William A. Rowe, Jr. wrote:
At 09:31 PM 6/10/2002, I wrote:
usec * 1048575 / 1000000 = busec
bsec * 1000000 / 1048575 = usec
whoops, s/1048575/1048576/
That's a major improvement. I was going to complain about
the need for both a 64-bit multiplication and a 64-bit
division to do the conversion, but 1048576 only requires a
shift.
In general, I like this design:
* It combines most of the benefits of the "struct apr_timeval"
approach with most of the benefits of the current seconds*1000000+microseconds
scalar representation.
However, we aught to define convenience macros;
#define APR_BUSEC_PER_SEC 1048576
#define APR_TIME_MAKE(sec, usec) (sec * APR_BUSEC_PER_SEC \
#define APR_TIME_SEC(time) ((time) / APR_BUSEC_PER_SEC)
#define APR_TIME_USEC(time) ((((usec) % APR_BUSEC_PER_SEC) \
* And the transition is easy: just change APR_USEC_PER_SEC to 1048576
and tell all users of APR to recompile.
Not quite, simply dividing the time by APR_USEC_PER_SEC would give you seconds,
but taking the modulus APR_USEC_PER_SEC wouldn't give you decimal usec.

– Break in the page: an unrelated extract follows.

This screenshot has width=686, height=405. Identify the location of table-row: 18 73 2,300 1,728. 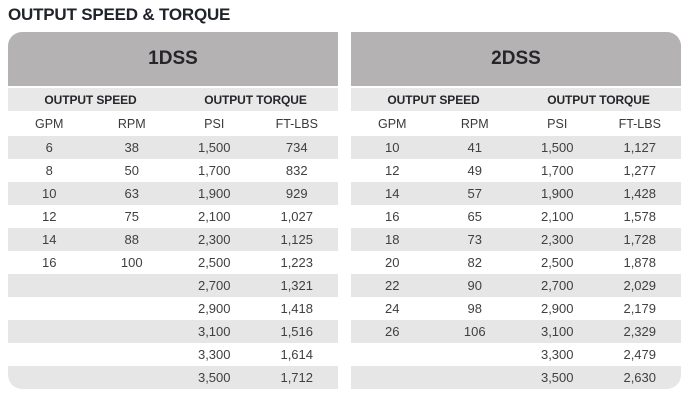
(516, 240).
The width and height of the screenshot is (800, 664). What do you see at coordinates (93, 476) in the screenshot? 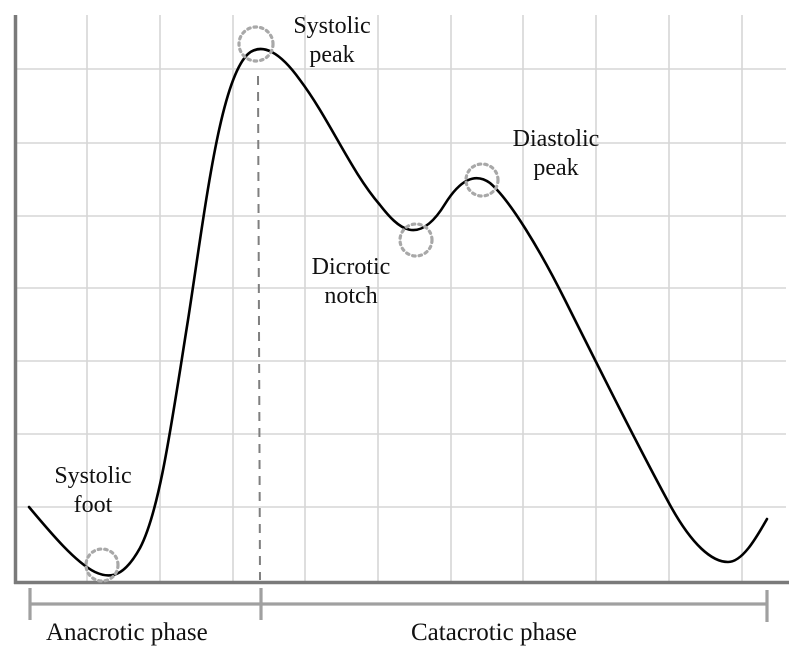
I see `systolic-foot-label-line1: Systolic` at bounding box center [93, 476].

This is why I'd favor using APR_BUSEC_PER_SEC for the name, to prevent new
confusion
+1 for the binary microseconds implementation
-0 for continuing to call it apr_time_t
So it's time to invent the proper, new names and give it a whirl. I'll commit such a patch
later tonight or so, depending on how things are going. Feel free to beat me to it :-)
If we make it conditional on a compile switch, we can benchmark the difference.